Un point mérite d’être signalé sur les cours collectifs de vélo, très en vogue depuis quelques années. La pénombre, la musique et l’ambiance encouragent une intensité élevée, ce qui est excellent pour qui est préparé. Mais dans ce contexte, personne ne vérifie votre réglage de selle, et il est encore plus tentant d’écraser une résistance excessive au rythme du morceau. Si vous découvrez la discipline, arrivez cinq minutes en avance et faites contrôler votre position avant que la salle ne s’éteigne.
8. Le Fit Bike chez MagicFit
Nos quinze clubs sont équipés de vélos, en accès libre comme en cours collectifs. Vous y trouverez de quoi travailler l’endurance, reprendre après une interruption, ou compléter un programme de renforcement.
Une seule demande, et elle vaut mieux que toutes les promesses : faites-vous montrer le réglage de la selle par un coach lors de votre première séance. Cela prend deux minutes, cela ne coûte rien, et c’est probablement le conseil le plus rentable que nous puissions vous donner sur cet appareil.

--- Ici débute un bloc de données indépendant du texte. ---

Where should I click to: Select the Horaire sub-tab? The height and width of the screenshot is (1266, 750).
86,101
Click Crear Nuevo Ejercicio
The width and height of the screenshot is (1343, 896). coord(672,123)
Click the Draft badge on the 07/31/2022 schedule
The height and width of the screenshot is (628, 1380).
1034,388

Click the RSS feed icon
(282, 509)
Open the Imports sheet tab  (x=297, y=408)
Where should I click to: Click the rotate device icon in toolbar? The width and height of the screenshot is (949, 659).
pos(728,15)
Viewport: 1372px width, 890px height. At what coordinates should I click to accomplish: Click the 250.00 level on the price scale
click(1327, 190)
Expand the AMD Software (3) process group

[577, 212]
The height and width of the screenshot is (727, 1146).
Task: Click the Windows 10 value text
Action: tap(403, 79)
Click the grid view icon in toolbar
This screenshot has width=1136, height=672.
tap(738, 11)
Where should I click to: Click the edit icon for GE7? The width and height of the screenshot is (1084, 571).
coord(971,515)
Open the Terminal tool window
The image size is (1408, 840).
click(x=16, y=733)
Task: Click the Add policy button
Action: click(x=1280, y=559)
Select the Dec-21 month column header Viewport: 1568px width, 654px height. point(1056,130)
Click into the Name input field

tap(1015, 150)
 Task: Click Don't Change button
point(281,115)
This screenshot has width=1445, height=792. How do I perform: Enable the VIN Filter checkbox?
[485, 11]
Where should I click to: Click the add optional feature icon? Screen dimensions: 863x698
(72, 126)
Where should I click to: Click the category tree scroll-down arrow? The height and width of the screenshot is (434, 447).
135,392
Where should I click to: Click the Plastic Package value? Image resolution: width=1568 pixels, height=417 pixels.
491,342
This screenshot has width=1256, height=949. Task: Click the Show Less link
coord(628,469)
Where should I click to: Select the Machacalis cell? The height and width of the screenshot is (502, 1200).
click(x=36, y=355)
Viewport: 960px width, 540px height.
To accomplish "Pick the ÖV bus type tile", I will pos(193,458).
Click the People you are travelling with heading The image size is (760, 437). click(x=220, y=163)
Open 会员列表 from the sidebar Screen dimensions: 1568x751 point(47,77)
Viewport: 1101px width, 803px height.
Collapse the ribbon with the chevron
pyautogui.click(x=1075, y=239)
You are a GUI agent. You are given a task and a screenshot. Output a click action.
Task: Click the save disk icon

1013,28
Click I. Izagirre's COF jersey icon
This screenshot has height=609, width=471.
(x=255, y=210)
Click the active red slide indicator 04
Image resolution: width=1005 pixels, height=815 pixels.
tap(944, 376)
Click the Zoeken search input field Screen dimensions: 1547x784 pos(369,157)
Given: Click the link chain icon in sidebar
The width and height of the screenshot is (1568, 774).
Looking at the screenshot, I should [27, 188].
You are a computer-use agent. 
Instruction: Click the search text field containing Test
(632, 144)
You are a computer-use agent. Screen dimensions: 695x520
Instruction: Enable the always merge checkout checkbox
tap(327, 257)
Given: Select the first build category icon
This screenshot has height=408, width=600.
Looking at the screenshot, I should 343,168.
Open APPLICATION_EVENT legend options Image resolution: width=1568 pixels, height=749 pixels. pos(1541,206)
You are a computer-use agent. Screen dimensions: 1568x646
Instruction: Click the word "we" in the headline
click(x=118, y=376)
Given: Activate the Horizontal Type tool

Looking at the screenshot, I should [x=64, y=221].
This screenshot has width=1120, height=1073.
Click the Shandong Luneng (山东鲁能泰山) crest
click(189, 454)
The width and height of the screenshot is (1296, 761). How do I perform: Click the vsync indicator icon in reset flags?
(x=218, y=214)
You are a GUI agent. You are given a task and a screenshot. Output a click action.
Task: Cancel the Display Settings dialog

Pour le reste, nous ne vous dirons pas que le vélo va sculpter vos jambes ni faire fondre votre graisse à coups de cinq cents calories. Il fera de vous quelqu’un de plus endurant, sans abîmer vos articulations — et c’est déjà beaucoup. Venez essayer.
Questions fréquentes
Fit Bike : vos questions
Sources
- Bini R et al. — Effects of bicycle saddle height on knee injury risk and cycling performance (Sports Med, 2011). La hauteur de selle réglée selon un angle de flexion du genou de vingt-cinq à trente degrés réduit le risque de blessure.
- Physiopedia — Cyclist’s Knee. Syndrome fémoro-patellaire et syndrome de la bandelette ilio-tibiale : mécanismes et prévalence chez les cyclistes.
- Center for Science in the Public Interest — How accurate are calorie counts from gym equipment?. Entretien avec John Porcari, qui rédige les équations de dépense pour les fabricants : l’erreur peut atteindre vingt à trente pour cent.
- US News Health — Do Exercise Machines Lie?. Mesures du Human Performance Center (UCSF) : surestimation moyenne d’environ un cinquième, le vélo étant la machine la moins imprécise.
- Organisation mondiale de la santé — Activité physique (2020). Recommandations d’endurance et de renforcement musculaire pour les adultes.
Sources consultées en juin 2026. Les valeurs de surestimation varient selon les modèles et les protocoles ; elles sont données à titre indicatif. Cet article ne remplace pas l’avis d’un professionnel de santé. En cas de douleur articulaire persistante, consultez. En cas de détresse psychique, le 3114 est joignable gratuitement, à tout moment.